El futuro es la fuente. El futuro es invisible, desconocido, excepto cuando se encarna continuamente y se hace visible en el presente. El presente es lo que vemos, oímos y conocemos. Está incesantemente encarnando el futuro , día a día, hora por hora, momento a momento. Está perpetuamente revelando el futuro , hasta ahora invisible. El futuro es lógicamente lo primero, pero no lo es cronológicamente. Porque el presente existe mientras el tiempo exista; estaba en el comienzo absoluto del tiempo. El presente ha existido mientras el tiempo haya existido. El tiempo actúa a través de y en el presente. Se hace visible solo en el presente. El futuro actúa y se revela a través del presente. Es a través del presente que el tiempo—que el futuro—se une con la vida humana. El tiempo y la humanidad se encuentran y se unen en el presente. Es en el presente que el tiempo—que el futuro—se convierte en parte de la vida humana, y así nace, vive y muere en la vida humana. El pasado, a su vez, proviene del presente. No podemos decir que encarne el presente. Por el contrario, el tiempo, al proceder del presente hacia el pasado, vuelve a ser invisible de nuevo. El pasado no encarna al presente. Más bien este procede en silencio, sin fin, invisiblemente de él. Pero el presente no es la fuente del pasado que procede de él. El futuro es la fuente tanto del presente como del pasado. El pasado se inicia en una procesión interminable e invisible desde el presente, pero más allá de eso, del futuro del cual proviene el presente. El pasado surge—procede—del futuro, a través del presente. El presente, por tanto, sale del futuro invisible. El presente encarna perpetuamente y nuevamente el futuro en forma visible, audible y habitable; y vuelve otra vez al tiempo invisible en el pasado. El pasado actúa de forma invisible. Nos influye continuamente con respecto al presente. Este arroja luz sobre el presente. Esa es su gran función. Nos ayuda a vivir en el presente que conocemos, haciendo referencia al futuro que esperamos ver.

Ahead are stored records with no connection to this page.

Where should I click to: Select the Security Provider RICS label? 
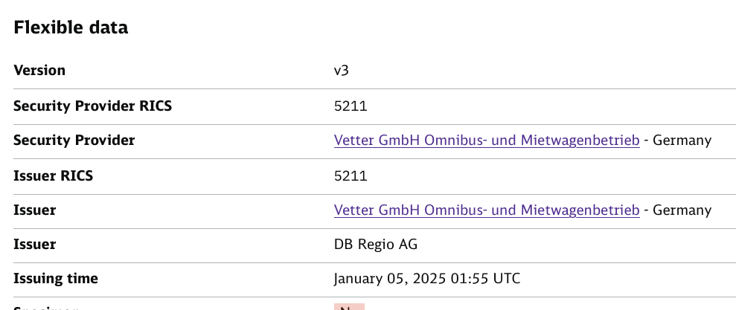coord(92,106)
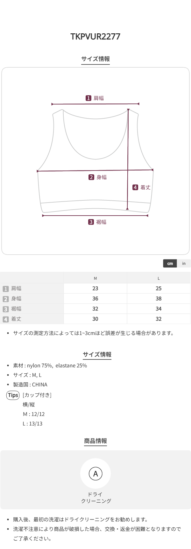Click number 3 hem width marker in diagram

[x=91, y=222]
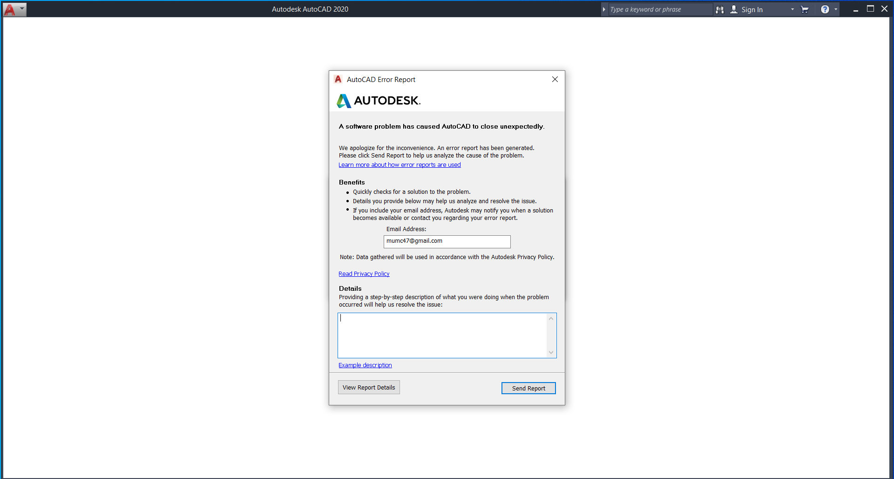
Task: Click AutoCAD icon in dialog title bar
Action: point(339,79)
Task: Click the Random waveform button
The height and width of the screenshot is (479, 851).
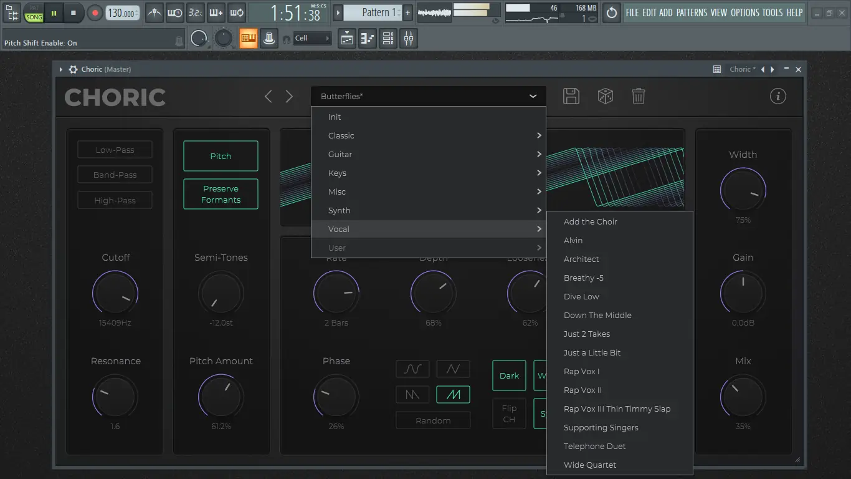Action: click(433, 420)
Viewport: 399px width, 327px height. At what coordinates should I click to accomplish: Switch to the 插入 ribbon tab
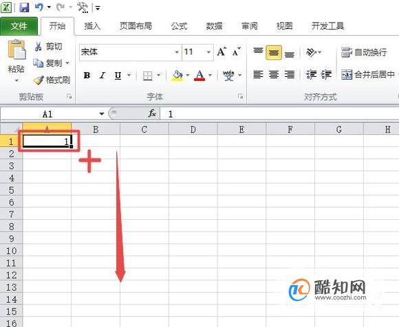92,26
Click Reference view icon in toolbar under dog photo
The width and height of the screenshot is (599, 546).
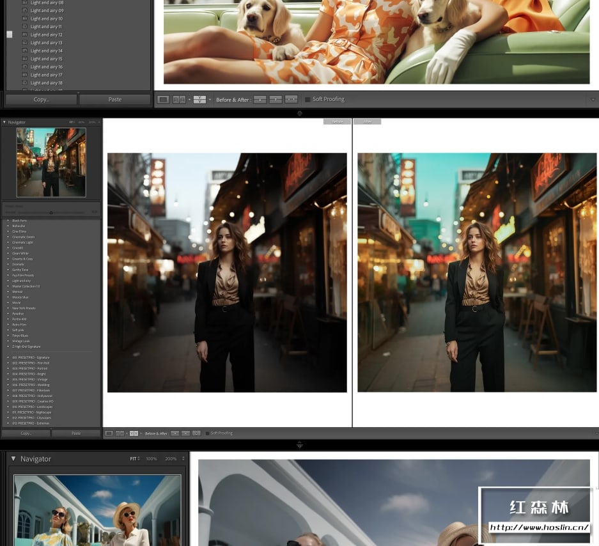point(180,100)

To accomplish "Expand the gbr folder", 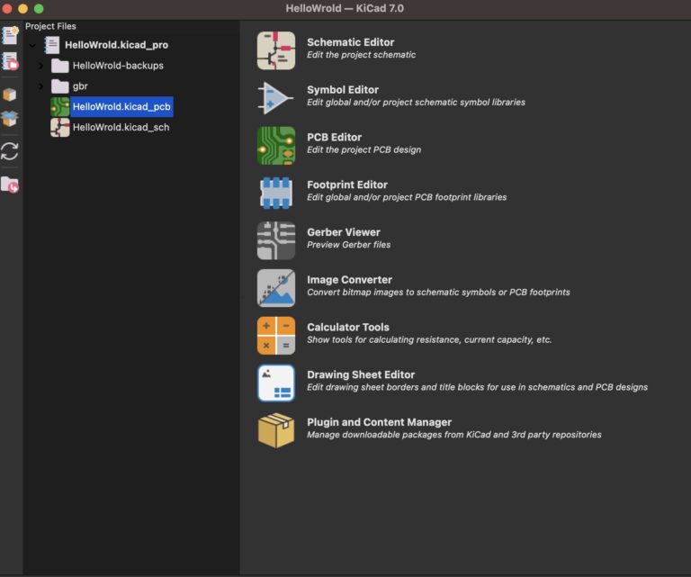I will pyautogui.click(x=40, y=86).
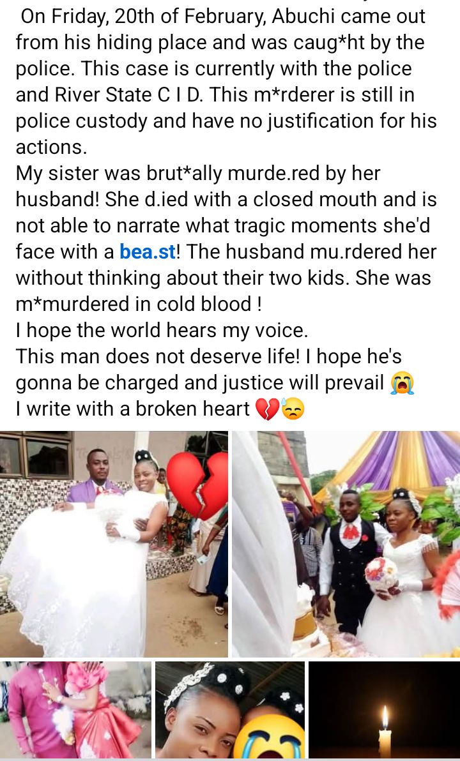This screenshot has height=761, width=460.
Task: Open the blue "bea.st" link
Action: point(147,252)
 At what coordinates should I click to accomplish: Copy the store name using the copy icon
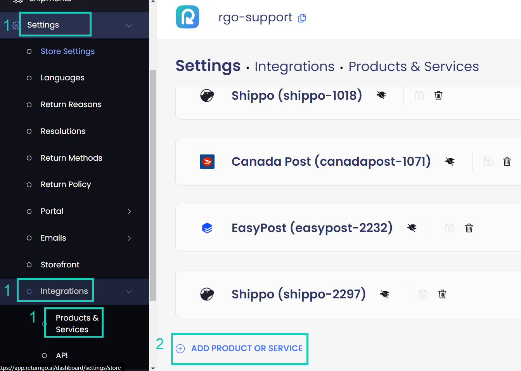(x=302, y=18)
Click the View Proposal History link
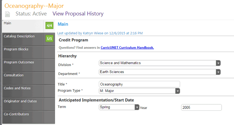 point(78,14)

Ahora tomemos ese mismo pasaje y cambiemos solo cuatro palabras. En lugar del tiempo: Dios. En lugar del futuro: el Padre. En lugar del presente: el Hijo. Y en lugar del pasado: el Espíritu (Santo).
El Padre es la fuente. El Padre es invisible, desconocido, excepto cuando se encarna continuamente y se hace visible en el Hijo. El Hijo es lo que vemos, oímos y conocemos. Está incesantemente encarnando al Padre, día a día, hora por hora, momento a momento. Está perpetuamente revelando al Padre, hasta ahora invisible. El Padre es lógicamente el primero, pero no lo es cronológicamente. Porque el Hijo existe mientras Dios exista; estaba en el comienzo absoluto de Dios. El Hijo ha existido mientras Dios haya existido. Dios actúa a través de y en el Hijo. Se hace visible solo en el Hijo. El Padre actúa y se revela a través del Hijo. Es a través del Hijo que Dios—que el Padre— se une con la vida humana. Dios y la humanidad se encuentran y se unen en el Hijo. Es en el Hijo que Dios—que el Padre—se convierte en parte de la vida humana, y así nace, vive y muere en la vida humana. El Espíritu, a Su vez, proviene del Hijo. No podemos decir que Él encarne al Hijo. Por el contrario, Dios, al proceder del Hijo hacia el Espíritu, vuelve a ser invisible de nuevo. El Espíritu no encarna al Hijo. Más bien Él procede en silencio, sin fin, invisiblemente de Él. Pero el Hijo no es la fuente del Espíritu que procede de Él. El Padre es la fuente tanto del Hijo como del Espíritu. El Espíritu se inicia en una procesión interminable e invisible desde el Hijo, pero más allá de eso, del Padre del cual proviene el Hijo. El Espíritu surge—procede—del Padre, a través del Hijo. El Hijo, por tanto, sale del Padre invisible. El Hijo encarna perpetuamente y nuevamente al Padre en forma visible, audible y habitable; y vuelve otra vez al Dios invisible en el Espíritu. El Espíritu actúa de forma invisible. Él nos influye continuamente con respecto al Hijo. Él arroja luz sobre el Hijo. Esa es Su gran función. Él nos ayuda a vivir en el Hijo que conocemos, haciendo referencia al Padre que esperamos ver.
Adaptado de El secreto del universo por el Dr. Nathan R. Wood (1936).